翁長知事就任2年、最高裁で県敗訴が確定的に

■最高裁も沖縄の訴え無視

 翁長雄志知事が10日で就任3年目を迎え、任期の折り返しに入った。名護市辺野古の新基地建設をめぐり国と激しく対立する知事に対し予算などで国の圧力が一層厳しさを増す中、さらに20日の最高裁の埋め立て取り消し訴訟判決で県の敗訴が確定的になったとの厳しい現実が突きつけられた。

 知事はことし6月の米軍属による女性暴行殺害事件に抗議する県民大会で、「グスーヨー、負ケテーナイビランドー、ワッターウチナーンチュヌ、クワンウマガ、マムティイチャビラ、チバラナヤーサイ」(皆さん負けてはいけませんよ、私たち沖縄人の子や孫たちを守るためみんなで頑張りましょう)と沖縄方言で訴えたが、その通り沖縄の誇りをかけて三権を挙げた国の理不尽な強権に負けてはならない。

 知事は裁判で敗れても当初方針通りあらゆる知事権限を駆使して新基地阻止の信念を貫くべきだ。それにはさらなる県民の後押しが必要だ。

■「知事語録」に見る沖縄

 それにしても国の沖縄に対する仕打ちは、一連の訴訟や県民大会など就任2年間の「知事語録」で良くわかる。

 「沖縄に在日米軍専用施設面積の74%が集中するのは大変理不尽だ」「沖縄にのみ負担を強いる安保体制は正常か、国民に問いたい」

 「沖縄はこの2年間、一貫して少しもぶれることなく、軍事基地は造ってはいけないとの民意を示してきた」  「全てが国の意向で決まるなら、地方自治は死に、日本の未来に拭いがたい禍根を残すことになる」「自国の政府に、ここまで一方的に虐げられる地域が沖縄県以外にあるだろうか」

 さらに「辺野古移設が唯一の解決策。粛々と進める」を繰り返す菅義偉官房長官との面談では、「官房長官の言葉は上から目線の問答無用の姿勢が感じられ、キャラウェイ高等弁務官の姿を思い出させる」などと語り、その後政府高官は粛々の言葉を封印した。
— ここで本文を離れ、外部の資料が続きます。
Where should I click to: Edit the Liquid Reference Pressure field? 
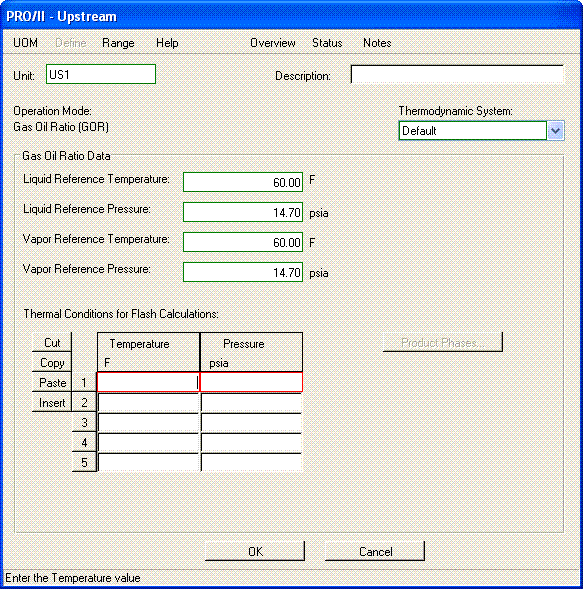point(243,212)

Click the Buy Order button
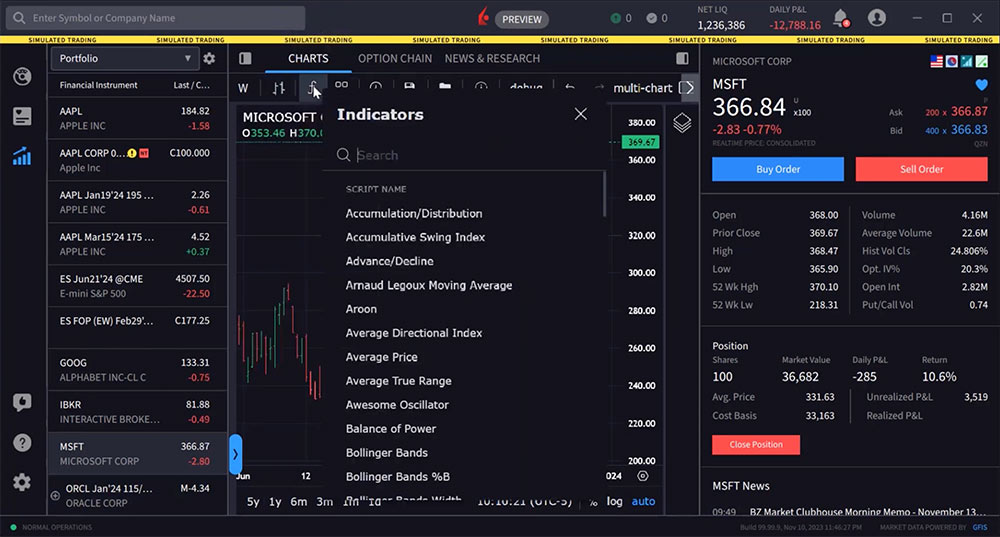tap(778, 169)
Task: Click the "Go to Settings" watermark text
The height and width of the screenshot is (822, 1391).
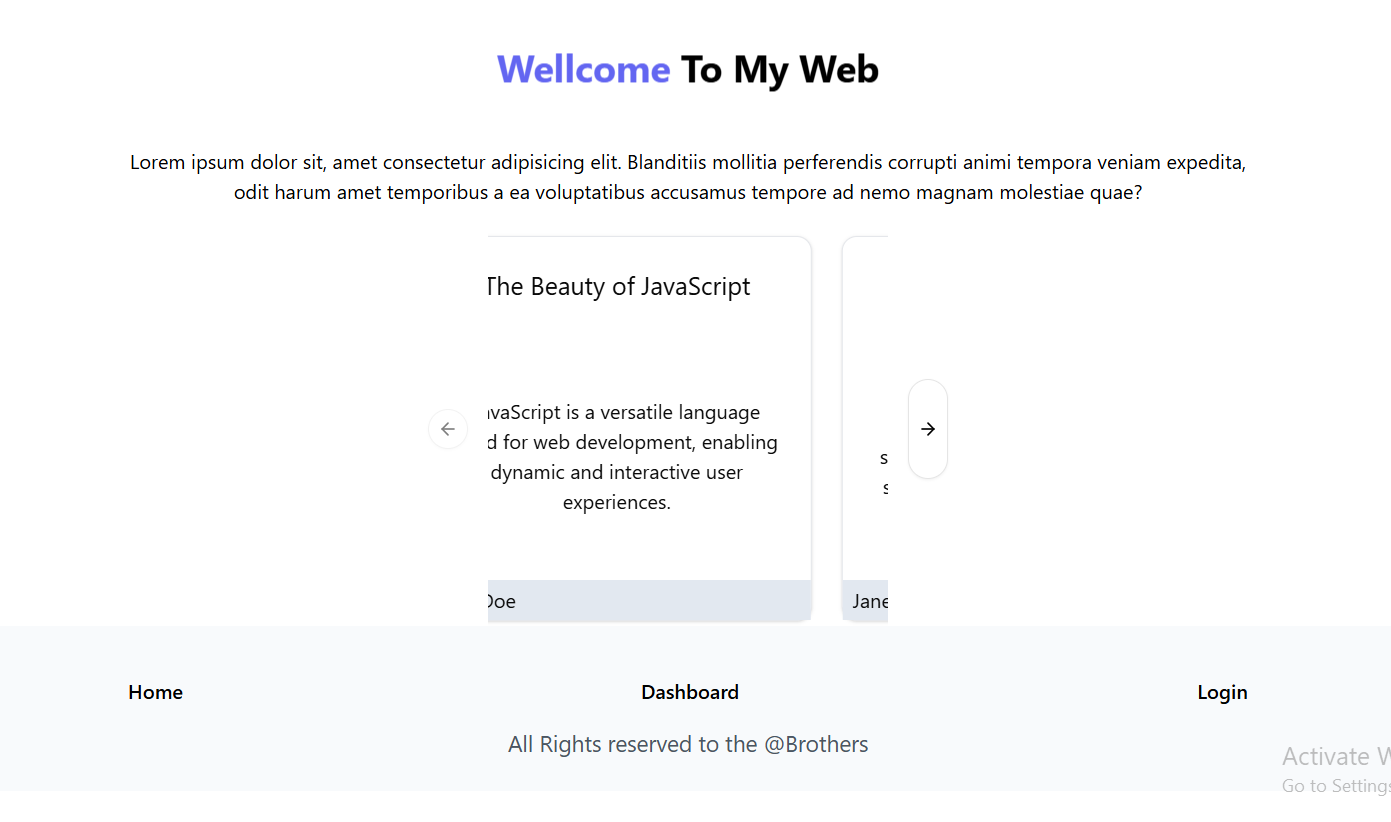Action: click(x=1336, y=786)
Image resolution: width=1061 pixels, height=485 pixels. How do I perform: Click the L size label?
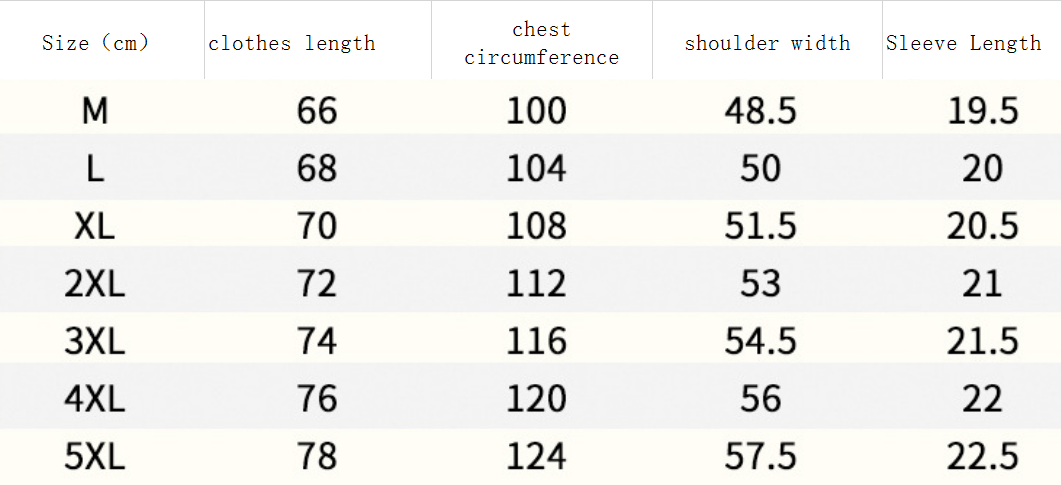(95, 168)
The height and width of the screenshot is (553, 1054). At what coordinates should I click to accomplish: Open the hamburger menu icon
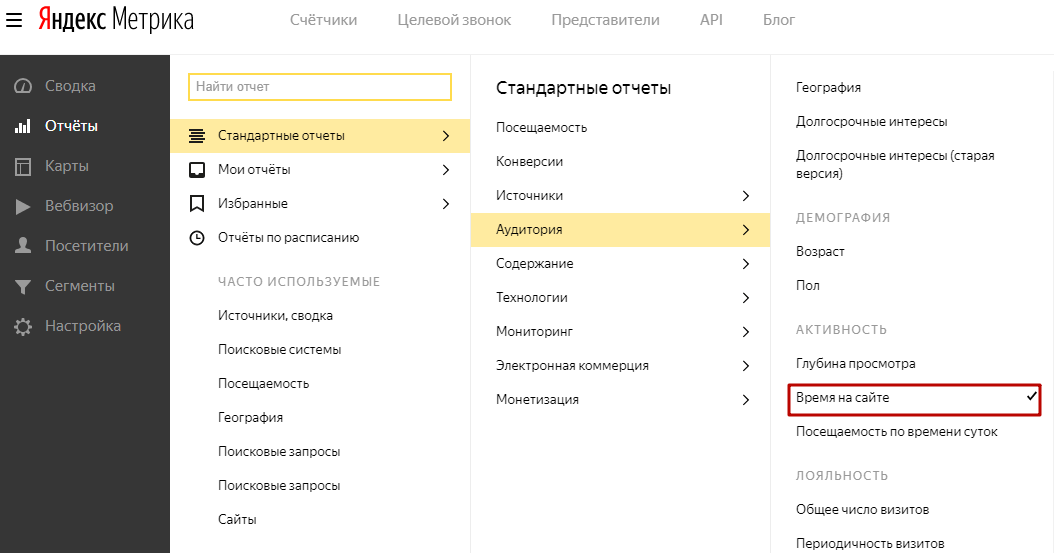15,21
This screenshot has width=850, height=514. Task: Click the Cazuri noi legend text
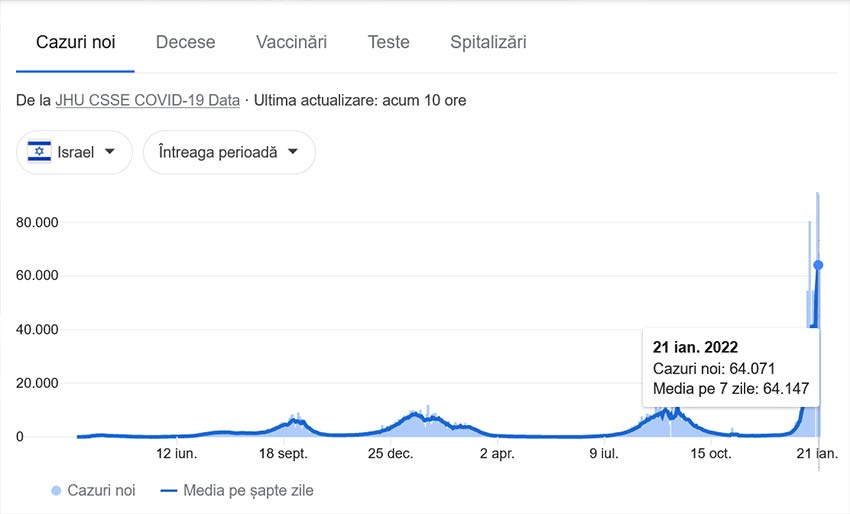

 また昨年5月の辺野古新基地反対県民大会では「ウチナーンチュ、ウシェーティナイビランドー」(沖縄の人をないがしろにするな)と方言で語り、基地建設強行に反発した。

■離島振興にもっと力を

 確かに就任3年目は最高裁敗訴でいきなり厳しい局面に立たされたが、知事への県民の信頼はまだ強固だ。ひるまず基地問題をはじめ経済や離島振興などにも力を尽くしてもらいたい。

 幸い経済は好調な観光に支えられて追い風が吹き、雇用も有効求人倍率が1倍超になって失業率も3%台に改善するなど好調だ。さらに全国に先駆けた「子どもの貧困」対策も高く評価されており、その成果や非正規労働など雇用の質改善などが今後の課題だ。

 宮古、八重山など離島振興にもしっかり力を入れている。本島の子どもたちに離島理解を促すこれまでの体験交流に加えて、新たに家族などを対象に島あっちー助成も始まった。さらに離島の物価を軽減する輸送費補助もスタート。空や海の運賃割引に加えて生活航路維持のため航空機購入や船の建造・購入の助成なども行っている。

 しかし離島の人口減は歯止めが利かず、もっと手厚い振興策が必要だ。特に波照間航路は早急に解決すべきだ。